В переулках на селе — грязь по колено. Люди ходят вдоль плетней, держась руками за колья. И если ухватится за кол какой-нибудь дядя из «Заготскота», то и останется он у него в руках, ибо дяди из «Заготскота» все почему-то как налитые, с лицами красного шершавого сукна. Хозяева огородов лаются на чем свет стоит:
— Тебе, паразит, жалко сапоги замарать, а я должен каждую весну плетень починять?!
— Взял бы да накидал камней, если плетень жалко.
— А у тебя что, руки отсохли? Возьми да накидай…
— А тогда не лайся, если такой умный.
А ночами в полях с тоскливым вздохом оседают подопревшие серые снега. А в тополях, у речки, что-то звонко лопается с тихим ликующим звуком: пи-у. Лед прошел на реке. Но еще отдельные льдины, блестя на солнце, скребут скользкими животами каменистую дресву; а на изгибах речных льдины вылезают синими мордами на берег, разгребают гальку, разворачиваются и плывут дальше — умирать. Шалый сырой ветерок кружится и кружит голову… Остро пахнет навозом. Вечерами, перед сном грядущим, люди добреют.
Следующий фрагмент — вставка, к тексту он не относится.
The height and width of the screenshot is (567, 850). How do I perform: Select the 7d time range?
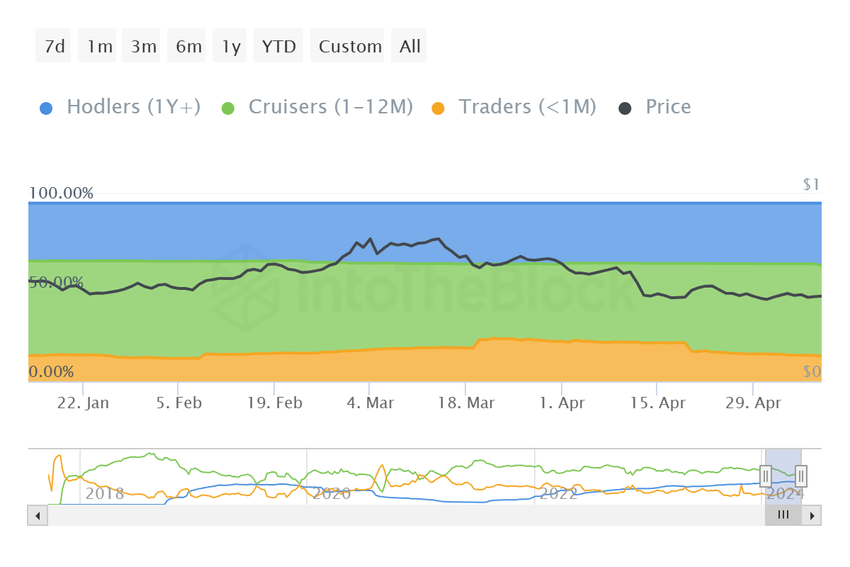55,46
Во дворах на таганках потеют семейные чугуны с похлебкой. Пляшут веселые огоньки, потрескивает волглый хворост. Задумчиво в теплом воздухе… Прожит день. Вполсилы ведутся неторопливые, необязательные разговоры — завтра будет еще день, и опять будут разные дела. А пока можно отдохнуть, покурить, поворчать на судьбу, задуматься бог знает о чем: что, может, жизнь — судьба эта самая — могла бы быть какой-нибудь иной, малость лучше?.. А в общем-то и так ничего — сойдет.
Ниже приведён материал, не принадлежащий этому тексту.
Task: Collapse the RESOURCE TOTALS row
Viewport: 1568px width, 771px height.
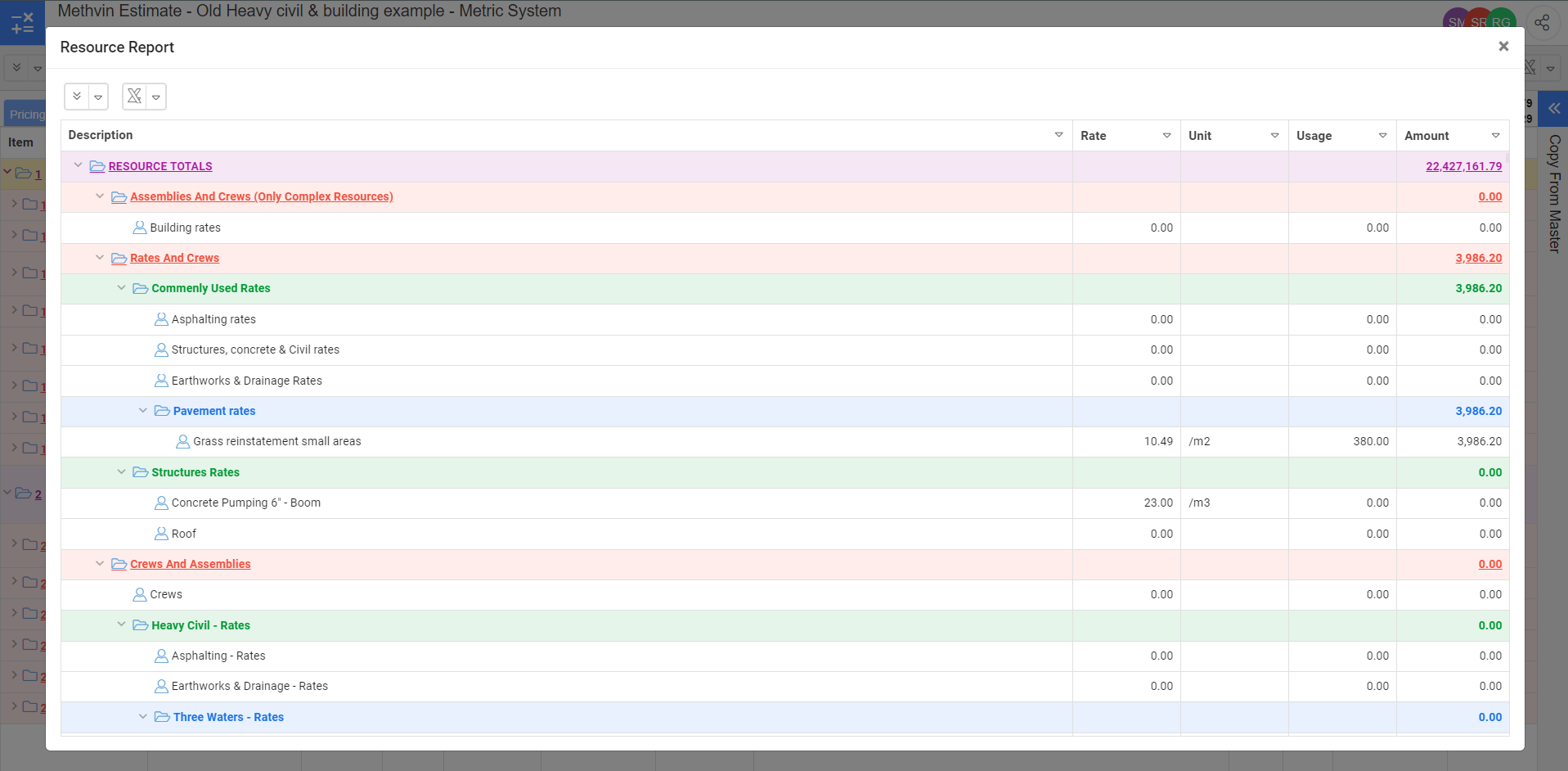Action: (x=79, y=166)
В такой-то задумчивый, хороший вечер, минуя большак, пришел к родному селу Степан Воеводин.
Пришел с той стороны, где меньше дворов, сел на косогор, нагретый за день солнышком, вздохнул, И стал смотреть на деревню. Он, видно, много отшагал за день и крепко устал.
Долго сидел так, смотрел.
Потом встал и пошел в деревню.
Ермолай Воеводин копался еще в своей завозне — тесал дышло для брички. В завозне пахло сосновой стружкой, махрой и остывающими тесовыми стенами. Свету в завозне было уже мало. Ермолай щурился и, попадая рубанком на сучки, по привычке ласково матерился.
…И тут на пороге, в дверях, вырос сын его — Степан.
— Здорово, тять.
Ермолай поднял голову, долго смотрел на сына… Потом высморкался из одной ноздри, вытер нос подолом сатиновой рубахи, как делают бабы, и опять внимательно посмотрел на сына.
— Степка, что ли?
— Но… Ты чо, не узнал?
— Хот!.. Язви тя… Я уж думал, причудилось.
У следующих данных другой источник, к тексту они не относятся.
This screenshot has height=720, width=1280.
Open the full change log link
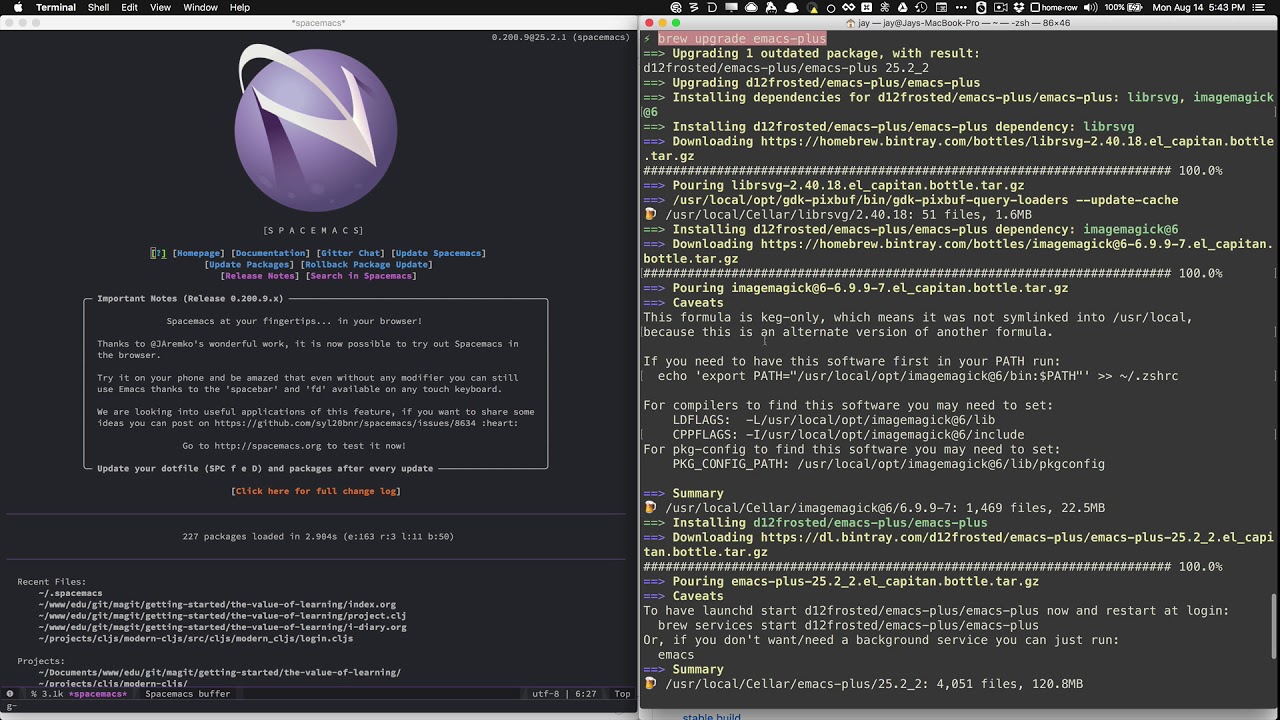coord(315,490)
Степан опустил худой вещмешок на порожек, подошел к отцу… Обнялись, чмокнулись.
— Пришел?
— Пришел.
— Чо-то раньше? Мы осенью ждали.
— Отработал… отпустили пораньше.
— Хот… Язви тя!.. — Отец был рад сыну, рад был видеть его. Только не знал, что делать, — А Борозя-то живой ишо, — сказал.
— Ну? — удивился Степан. Он тоже не знал, что делать. Тоже рад был видеть отца. — А где он?
— А шалается где-нибудь. Этта в субботу вывесили бабы бельишко сушить — все изодрал. Разыгрался, сукин сын, и давай трепать…
— Шалавый дурак.
— Хотел уж пристрелить его, да подумал; придешь — обидишься…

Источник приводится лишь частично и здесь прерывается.